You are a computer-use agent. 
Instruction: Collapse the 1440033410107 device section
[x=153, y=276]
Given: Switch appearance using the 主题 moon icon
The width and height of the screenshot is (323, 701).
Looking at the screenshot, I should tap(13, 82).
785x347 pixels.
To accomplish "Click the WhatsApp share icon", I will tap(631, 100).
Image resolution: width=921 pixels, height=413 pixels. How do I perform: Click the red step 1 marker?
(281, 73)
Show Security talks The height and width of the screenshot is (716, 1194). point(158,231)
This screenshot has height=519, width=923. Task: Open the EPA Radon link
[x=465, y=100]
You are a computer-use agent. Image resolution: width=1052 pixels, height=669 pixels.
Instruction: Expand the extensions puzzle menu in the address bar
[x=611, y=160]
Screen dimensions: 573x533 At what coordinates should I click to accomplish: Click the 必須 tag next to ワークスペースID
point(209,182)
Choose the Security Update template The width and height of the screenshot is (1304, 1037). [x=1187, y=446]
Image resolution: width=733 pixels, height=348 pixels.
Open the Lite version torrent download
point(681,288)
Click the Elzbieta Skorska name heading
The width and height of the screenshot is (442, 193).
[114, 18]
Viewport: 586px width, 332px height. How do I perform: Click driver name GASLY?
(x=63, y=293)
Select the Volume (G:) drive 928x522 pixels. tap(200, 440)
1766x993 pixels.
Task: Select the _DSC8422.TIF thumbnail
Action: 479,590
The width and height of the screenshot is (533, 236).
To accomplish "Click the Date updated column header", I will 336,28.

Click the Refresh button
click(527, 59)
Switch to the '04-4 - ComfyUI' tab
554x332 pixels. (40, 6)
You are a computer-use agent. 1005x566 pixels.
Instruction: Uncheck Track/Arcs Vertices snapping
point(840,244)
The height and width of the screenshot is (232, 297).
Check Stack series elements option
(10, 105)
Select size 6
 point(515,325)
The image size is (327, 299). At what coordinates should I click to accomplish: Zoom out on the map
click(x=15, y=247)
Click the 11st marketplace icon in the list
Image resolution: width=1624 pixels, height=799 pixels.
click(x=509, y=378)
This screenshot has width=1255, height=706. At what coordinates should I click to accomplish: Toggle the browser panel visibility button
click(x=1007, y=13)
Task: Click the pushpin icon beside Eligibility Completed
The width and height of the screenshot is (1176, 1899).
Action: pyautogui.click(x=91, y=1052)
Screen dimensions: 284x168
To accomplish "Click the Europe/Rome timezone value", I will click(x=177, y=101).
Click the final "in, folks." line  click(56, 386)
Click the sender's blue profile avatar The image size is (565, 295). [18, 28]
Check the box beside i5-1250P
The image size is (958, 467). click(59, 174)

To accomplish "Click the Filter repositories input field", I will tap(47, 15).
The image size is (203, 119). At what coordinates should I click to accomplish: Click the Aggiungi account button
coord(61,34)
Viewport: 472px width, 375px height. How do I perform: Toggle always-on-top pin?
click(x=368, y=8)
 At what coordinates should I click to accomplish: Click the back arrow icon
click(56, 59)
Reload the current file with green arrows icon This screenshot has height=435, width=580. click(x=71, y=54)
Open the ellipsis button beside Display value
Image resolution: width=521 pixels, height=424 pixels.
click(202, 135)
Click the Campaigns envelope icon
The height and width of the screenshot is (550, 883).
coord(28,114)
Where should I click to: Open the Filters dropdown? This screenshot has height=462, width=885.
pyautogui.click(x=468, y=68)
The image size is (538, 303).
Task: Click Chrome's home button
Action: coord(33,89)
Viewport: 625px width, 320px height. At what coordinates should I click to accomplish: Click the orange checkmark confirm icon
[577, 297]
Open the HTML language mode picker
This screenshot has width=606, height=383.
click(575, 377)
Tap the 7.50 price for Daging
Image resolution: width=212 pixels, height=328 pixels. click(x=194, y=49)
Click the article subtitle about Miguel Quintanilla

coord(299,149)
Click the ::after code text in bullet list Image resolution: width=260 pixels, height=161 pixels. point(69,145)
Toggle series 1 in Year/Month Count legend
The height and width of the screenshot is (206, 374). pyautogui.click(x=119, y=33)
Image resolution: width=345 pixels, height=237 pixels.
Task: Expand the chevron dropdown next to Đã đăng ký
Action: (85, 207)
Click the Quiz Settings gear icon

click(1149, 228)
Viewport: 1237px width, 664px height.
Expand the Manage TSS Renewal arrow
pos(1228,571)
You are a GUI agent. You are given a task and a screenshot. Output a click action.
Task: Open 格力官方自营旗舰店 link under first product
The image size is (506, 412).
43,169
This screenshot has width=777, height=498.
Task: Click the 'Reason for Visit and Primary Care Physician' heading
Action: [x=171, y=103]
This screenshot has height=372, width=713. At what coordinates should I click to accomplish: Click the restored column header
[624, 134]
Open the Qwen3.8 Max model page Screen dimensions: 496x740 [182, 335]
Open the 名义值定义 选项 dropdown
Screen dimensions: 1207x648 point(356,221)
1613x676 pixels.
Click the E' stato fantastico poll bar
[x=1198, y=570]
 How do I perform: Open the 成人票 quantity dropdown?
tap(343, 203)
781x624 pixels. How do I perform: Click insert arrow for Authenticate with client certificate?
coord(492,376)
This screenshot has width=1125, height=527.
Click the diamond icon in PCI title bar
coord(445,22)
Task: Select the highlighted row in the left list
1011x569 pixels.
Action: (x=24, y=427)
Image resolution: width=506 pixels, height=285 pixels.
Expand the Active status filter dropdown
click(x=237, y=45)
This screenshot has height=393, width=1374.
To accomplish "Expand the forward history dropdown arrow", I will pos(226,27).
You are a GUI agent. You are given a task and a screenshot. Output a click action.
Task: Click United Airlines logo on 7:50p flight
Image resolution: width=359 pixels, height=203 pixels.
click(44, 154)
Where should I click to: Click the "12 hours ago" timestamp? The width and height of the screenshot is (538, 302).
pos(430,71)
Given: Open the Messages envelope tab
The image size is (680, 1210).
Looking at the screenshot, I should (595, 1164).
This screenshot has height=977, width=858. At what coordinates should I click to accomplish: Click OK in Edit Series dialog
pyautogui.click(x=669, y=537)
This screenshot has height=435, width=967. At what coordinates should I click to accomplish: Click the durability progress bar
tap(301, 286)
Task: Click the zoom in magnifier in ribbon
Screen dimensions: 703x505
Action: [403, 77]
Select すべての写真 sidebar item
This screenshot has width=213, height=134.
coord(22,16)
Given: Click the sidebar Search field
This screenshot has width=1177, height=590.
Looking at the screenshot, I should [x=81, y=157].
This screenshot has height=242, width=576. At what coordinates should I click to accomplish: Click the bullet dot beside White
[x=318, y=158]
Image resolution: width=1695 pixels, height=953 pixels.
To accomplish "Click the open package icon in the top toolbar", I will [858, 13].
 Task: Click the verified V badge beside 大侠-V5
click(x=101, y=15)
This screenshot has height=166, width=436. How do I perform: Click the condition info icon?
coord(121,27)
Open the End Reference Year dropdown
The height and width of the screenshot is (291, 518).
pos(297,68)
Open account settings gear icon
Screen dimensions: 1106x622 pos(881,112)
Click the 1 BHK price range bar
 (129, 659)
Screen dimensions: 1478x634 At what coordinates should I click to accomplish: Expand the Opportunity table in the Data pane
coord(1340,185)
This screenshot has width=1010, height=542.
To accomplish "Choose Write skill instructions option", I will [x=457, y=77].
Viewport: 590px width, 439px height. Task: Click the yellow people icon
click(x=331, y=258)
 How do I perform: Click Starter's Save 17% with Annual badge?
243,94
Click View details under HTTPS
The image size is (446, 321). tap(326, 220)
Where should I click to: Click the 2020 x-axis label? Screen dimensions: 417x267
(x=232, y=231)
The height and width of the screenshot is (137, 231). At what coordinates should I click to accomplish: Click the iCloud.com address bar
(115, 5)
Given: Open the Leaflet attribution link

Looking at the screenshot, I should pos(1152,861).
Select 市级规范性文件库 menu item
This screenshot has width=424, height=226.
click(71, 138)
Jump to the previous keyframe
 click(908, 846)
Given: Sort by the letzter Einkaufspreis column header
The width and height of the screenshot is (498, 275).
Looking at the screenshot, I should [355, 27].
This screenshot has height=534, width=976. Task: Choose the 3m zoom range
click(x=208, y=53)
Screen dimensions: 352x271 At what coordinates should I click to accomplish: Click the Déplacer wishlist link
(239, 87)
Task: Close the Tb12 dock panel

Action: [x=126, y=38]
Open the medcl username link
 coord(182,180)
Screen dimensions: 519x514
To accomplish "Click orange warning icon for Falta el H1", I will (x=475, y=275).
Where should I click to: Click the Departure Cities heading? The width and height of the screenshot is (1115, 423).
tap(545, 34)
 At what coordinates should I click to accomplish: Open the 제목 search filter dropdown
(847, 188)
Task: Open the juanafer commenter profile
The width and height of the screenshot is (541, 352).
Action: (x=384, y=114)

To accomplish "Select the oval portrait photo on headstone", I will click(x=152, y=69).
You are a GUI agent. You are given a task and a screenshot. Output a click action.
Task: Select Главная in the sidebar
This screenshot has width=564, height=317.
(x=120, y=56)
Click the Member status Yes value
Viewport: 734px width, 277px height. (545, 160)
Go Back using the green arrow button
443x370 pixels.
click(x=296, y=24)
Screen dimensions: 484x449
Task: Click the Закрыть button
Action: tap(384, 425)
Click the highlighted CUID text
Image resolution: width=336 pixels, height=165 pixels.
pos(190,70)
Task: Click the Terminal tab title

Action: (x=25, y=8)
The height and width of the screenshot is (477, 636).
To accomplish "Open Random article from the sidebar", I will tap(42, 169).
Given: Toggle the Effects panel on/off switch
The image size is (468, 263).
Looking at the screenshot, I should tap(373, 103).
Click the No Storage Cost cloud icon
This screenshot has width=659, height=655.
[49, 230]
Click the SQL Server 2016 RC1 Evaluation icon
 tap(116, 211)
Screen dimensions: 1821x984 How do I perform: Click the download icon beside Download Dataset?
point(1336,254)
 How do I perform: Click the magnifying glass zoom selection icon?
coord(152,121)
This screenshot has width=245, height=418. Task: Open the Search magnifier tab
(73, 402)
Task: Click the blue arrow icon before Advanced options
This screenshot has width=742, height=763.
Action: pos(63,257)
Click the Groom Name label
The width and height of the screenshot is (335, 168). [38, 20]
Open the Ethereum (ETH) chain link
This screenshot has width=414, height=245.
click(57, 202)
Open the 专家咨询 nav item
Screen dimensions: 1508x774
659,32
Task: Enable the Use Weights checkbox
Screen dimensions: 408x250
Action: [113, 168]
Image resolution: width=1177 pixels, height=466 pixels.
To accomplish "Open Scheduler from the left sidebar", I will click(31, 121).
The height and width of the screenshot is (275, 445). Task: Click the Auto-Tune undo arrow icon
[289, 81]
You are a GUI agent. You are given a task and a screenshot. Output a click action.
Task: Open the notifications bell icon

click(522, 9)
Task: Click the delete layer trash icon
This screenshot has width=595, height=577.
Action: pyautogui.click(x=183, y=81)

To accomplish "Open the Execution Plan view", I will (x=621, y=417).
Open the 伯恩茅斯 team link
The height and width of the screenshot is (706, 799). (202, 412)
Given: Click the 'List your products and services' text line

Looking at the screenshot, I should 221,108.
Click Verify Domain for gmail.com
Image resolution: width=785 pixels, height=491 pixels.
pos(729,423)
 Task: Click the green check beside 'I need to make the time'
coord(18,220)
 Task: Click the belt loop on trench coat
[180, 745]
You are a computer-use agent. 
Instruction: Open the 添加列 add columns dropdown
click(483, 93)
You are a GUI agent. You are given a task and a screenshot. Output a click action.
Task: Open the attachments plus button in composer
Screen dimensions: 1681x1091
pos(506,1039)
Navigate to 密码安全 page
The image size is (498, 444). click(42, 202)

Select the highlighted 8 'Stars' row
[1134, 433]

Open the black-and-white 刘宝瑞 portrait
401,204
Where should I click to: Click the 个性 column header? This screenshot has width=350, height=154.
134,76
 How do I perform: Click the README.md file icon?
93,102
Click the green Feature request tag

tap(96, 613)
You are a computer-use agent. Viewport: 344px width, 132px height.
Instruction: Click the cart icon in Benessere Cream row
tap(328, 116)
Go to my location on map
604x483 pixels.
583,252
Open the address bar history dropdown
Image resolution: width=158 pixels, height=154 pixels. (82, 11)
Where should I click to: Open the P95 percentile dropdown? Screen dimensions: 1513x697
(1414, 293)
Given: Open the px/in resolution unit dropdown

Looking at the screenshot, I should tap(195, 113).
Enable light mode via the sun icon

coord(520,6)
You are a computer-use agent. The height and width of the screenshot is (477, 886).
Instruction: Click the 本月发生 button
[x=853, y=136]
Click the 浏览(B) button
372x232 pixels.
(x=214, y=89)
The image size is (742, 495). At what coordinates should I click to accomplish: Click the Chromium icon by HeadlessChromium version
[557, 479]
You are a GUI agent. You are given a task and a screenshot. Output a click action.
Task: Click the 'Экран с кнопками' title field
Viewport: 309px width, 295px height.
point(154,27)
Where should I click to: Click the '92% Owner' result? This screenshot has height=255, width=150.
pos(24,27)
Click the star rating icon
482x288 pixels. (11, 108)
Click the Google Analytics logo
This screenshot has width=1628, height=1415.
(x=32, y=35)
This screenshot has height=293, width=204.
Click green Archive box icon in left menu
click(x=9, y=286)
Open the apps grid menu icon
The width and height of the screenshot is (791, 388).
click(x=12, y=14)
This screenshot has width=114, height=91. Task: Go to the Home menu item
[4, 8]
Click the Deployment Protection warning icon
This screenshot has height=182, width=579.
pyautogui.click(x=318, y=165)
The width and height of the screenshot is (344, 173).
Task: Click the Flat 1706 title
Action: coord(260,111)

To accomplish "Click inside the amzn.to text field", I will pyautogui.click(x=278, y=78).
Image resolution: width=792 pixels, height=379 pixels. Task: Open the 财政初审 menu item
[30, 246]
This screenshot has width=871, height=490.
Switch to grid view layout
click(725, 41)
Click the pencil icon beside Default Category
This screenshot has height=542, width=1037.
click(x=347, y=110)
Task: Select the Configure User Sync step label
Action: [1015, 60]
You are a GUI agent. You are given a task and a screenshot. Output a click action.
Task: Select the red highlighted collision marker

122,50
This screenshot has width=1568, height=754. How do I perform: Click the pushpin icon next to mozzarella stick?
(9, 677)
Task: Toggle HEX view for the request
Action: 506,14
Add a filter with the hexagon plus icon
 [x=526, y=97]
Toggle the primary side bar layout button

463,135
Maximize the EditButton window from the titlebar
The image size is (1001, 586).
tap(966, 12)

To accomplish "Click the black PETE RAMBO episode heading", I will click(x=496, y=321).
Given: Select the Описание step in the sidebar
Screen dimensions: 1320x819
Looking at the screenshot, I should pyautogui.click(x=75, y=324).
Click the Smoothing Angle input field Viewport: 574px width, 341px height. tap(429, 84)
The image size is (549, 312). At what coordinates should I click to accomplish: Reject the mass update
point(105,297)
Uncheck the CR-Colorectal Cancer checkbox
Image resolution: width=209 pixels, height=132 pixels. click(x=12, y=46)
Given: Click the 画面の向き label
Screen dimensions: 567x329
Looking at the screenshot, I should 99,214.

--*--

-- INSTRUCTIONS FOR THE TASK --
Rewrite the rows from the line that has "Click the ::after" through the line that has "[x=1198, y=570]", changing "poll bar" to "vote bar" and leaving everything else the same.

-- TASK SOLUTION --
Click the ::after code text in bullet list Image resolution: width=260 pixels, height=161 pixels. point(69,145)
Toggle series 1 in Year/Month Count legend
The height and width of the screenshot is (206, 374). pyautogui.click(x=119, y=33)
Image resolution: width=345 pixels, height=237 pixels.
Task: Expand the chevron dropdown next to Đã đăng ký
Action: (85, 207)
Click the Quiz Settings gear icon

click(1149, 228)
Viewport: 1237px width, 664px height.
Expand the Manage TSS Renewal arrow
pos(1228,571)
You are a GUI agent. You are given a task and a screenshot. Output a click action.
Task: Open 格力官方自营旗舰店 link under first product
The image size is (506, 412).
43,169
This screenshot has width=777, height=498.
Task: Click the 'Reason for Visit and Primary Care Physician' heading
Action: [x=171, y=103]
This screenshot has height=372, width=713. At what coordinates should I click to accomplish: Click the restored column header
[624, 134]
Open the Qwen3.8 Max model page Screen dimensions: 496x740 [182, 335]
Open the 名义值定义 选项 dropdown
Screen dimensions: 1207x648 point(356,221)
1613x676 pixels.
Click the E' stato fantastico vote bar
[x=1198, y=570]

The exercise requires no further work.